Recordemos que Trump ejercitó un “cesarismo” en la presidencia más importante del mundo con su talante autoritario y ADN provocador – siempre le molestaron los límites impuestos por el sistema de pesos y contrapesos-.
Se trató de una presidencia llena de mentiras, abuso de poder y conflictos de intereses, no honró a la constitución, confundió los intereses personales con los nacionales a la hora de gobernar (motivo por el cual se le enjuició) y se comportó como un autócrata en la democracia más consolidada del mundo.
¿Llegará la cordura, decencia y sensatez a la Casa Blanca? La reelección de Trump afianzaría el peligro para la democracia. Su presidencia unilateral y excluyente ha tratado de esquivar el tsunami demográfico estadounidense, al tratar de entorpecer el voto afroamericano, latino y asiático, las minorías que no le favorecen. Incluso en pleno proceso electoral se manifestó en contra de las opciones de votación en ausencia a través del sistema postal.
Precisamente, una de las grandes novedades de esta elección es que se producen con el electorado más diverso de la historia americana y con la promesa de una mayor participación.
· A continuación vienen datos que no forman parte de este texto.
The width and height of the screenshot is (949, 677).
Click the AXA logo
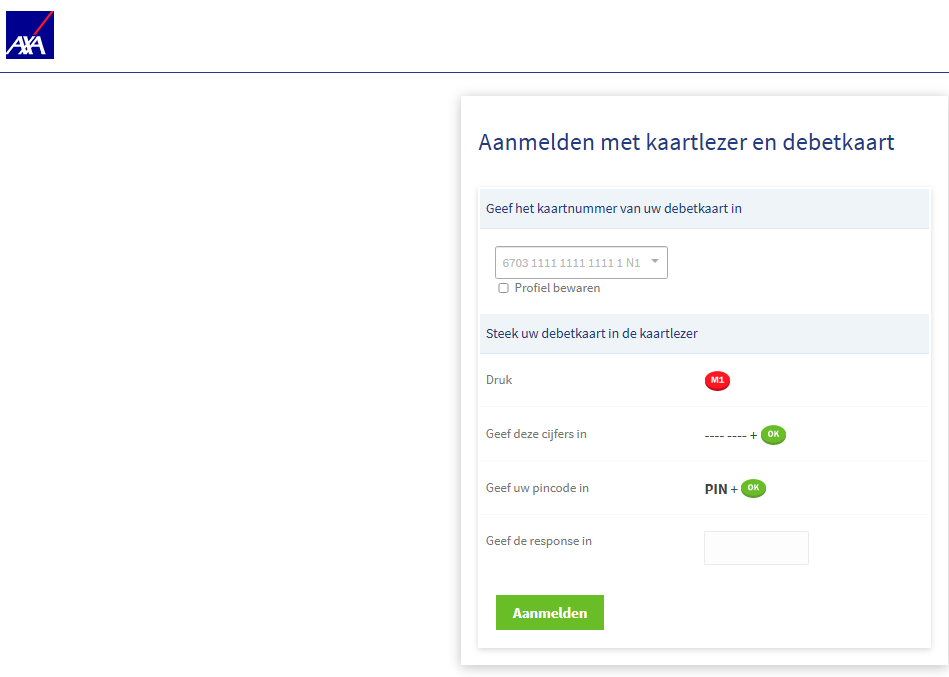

Hace cuatro años votaron casi 139 millones de estadounidenses, ahora se espera que la votación alcance una cifra récord de 156 millones, una participación más entusiasta, en gran parte gracias a las modalidades del voto a distancia que pueden animar a diferentes segmentos a ejercer su derecho al voto en momentos de pandemia.
Sin embargo, no se puede cantar una victoria demócrata en la Casa Blanca. Con Trump todo puede suceder, más aún considerando que no se ha comprometido a respetar el resultado final.
Hace cuatro años las elecciones en Estados Unidos fueron guiadas por un fuerte sentimiento anti-sistema y anti statu-quo, el ecosistema rabioso contra las élites y las dinastías políticas que obtuvieron gran rentabilidad política y electoral, principalmente en el denominado Rust Belt. En la presente contienda, ello dista de ser hegemónico.